Smith was an active member of the Episcopal Committee on Indian Relations at St. Paul’s Episcopal Church in Brunswick for 20 years.
“Nick was a fine man of faith whose passion for justice for our native siblings will be a lasting legacy,” wrote St. Paul’s Assistant Rector Katie Holicky in an email to her congregation.
“For me, he will always be remembered as a good friend,” Soctomah said. “A lot of times you have historians who go out and get information and it stays on a bookshelf. He shared history with the tribe.”
Not only did Smith live with local tribes, but he was invited to important native ceremonies and events — like when Queen Elizabeth II gifted a consecrated chalice to the Mohawk Tribe in Ontario.
“I wanted to feel what their life was really like,” Smith told The Times Record in a 2007 interview.
Soctomah said one of the most endearing memories he has of Smith happened during Smith’s first visit to the Passamaquoddy Tribe in the 1950s. Upon arriving, Smith gifted a child an orange — which was hard to come by in rural Maine in those days. To reaffirm Smith’s friendship with the tribe 70 years later, Soctomah arranged a reunion between Smith and the tribe, where the same child — now an elder of the tribe — gave Smith an orange in return.
A bibliographic sketch from the University of New Brunswick catalogs many of Smith’s key experiences as a researcher.
In 1963, Smith joined his friend Peter L. Paul from Meductic on a canoe trip down the St. John River. The two traveled to New Brunswick, Canada, Indian Island and Old Town, where they lived with local tribes to aid in their mission of celebrating and preserving Native history.
Working on Native American linguistics for many years together, the two men became close friends. Smith even named his daughter Wanda, after his colleague’s child, Pawling said.

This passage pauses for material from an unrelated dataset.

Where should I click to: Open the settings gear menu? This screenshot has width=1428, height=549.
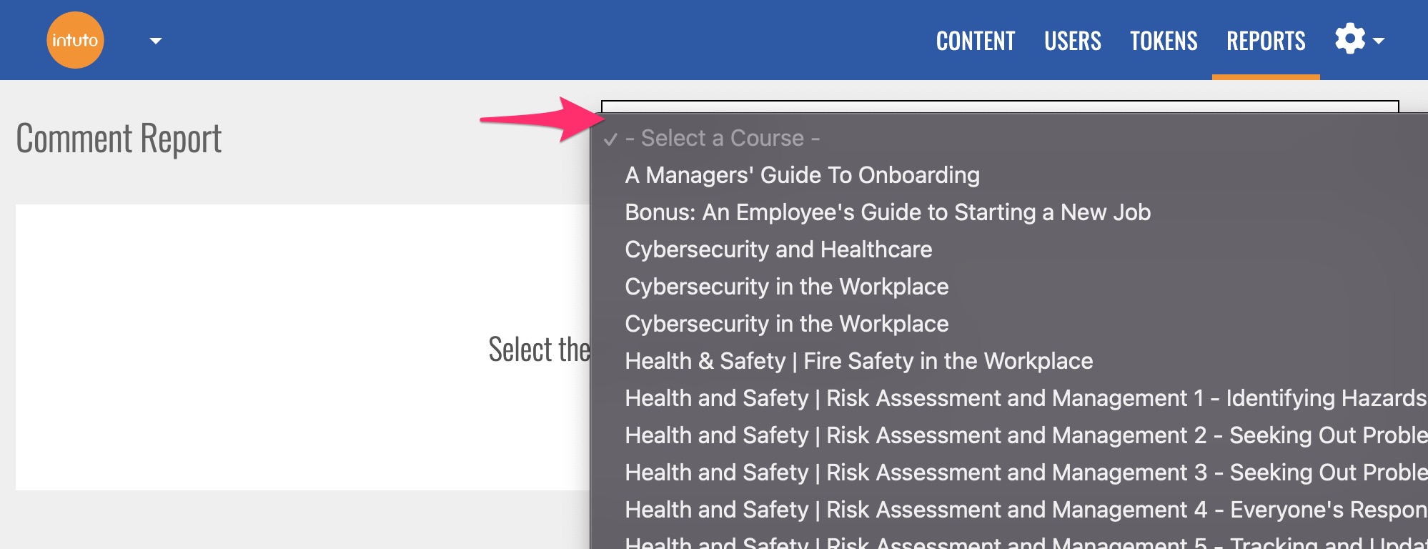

A decade later in 1974, Smith experienced life with the Cree Indians hunting at Philip Voyageur’s Winter Bush Camp, a story he would later retell in his 2011 book “Three Hundred Years in Thirty: A Memoir of Transition with the Cree Indians of Lake Mistassini.”
Smith earned his bachelor’s in history from the University of Maine Orono in 1950 and went on to receive his master’s in library sciences in 1959 from Columbia University School of Library Service. After years of research and working as library director in Watertown, New York, he retired in 1983 and moved back to Maine to be closer to his daughter.
Never pausing on his research, in 2007, Smith was awarded an honorary doctorate from the University of Maine for his fieldwork and archival research.
“Mr. Smith is recognized as a leader in the development of the field of Native American Studies. His expertise has been instrumental to the efforts of several institutions, including the Huntington Free Library, the Newberry Library, Fogler Library and the Abbe Museum, as they acquire, preserve and interpret Wabanaki materials,” according to a degree citation from UMaine.
Smith was more than a historian; he was a friend, husband and father. Married to his wife Edyth for over 60 years, Wanda Morris said her parents met while her father was working as a Maine guide. She said the two bonded over a shared appreciation of birding and would later embark on many research journeys together.
Morris said long after her father retired, he spent hours researching at the Bowdoin College library, and if he couldn’t go, “he’d send me,” she said.
Over the past few years, Smith began distributing boxes of his filings and research to the necessary institutions for future generations to use.
“He still had lots of work he wanted to do and accomplish. Now it’s my job to make sure this research gets to the places it means most to,” Morris said.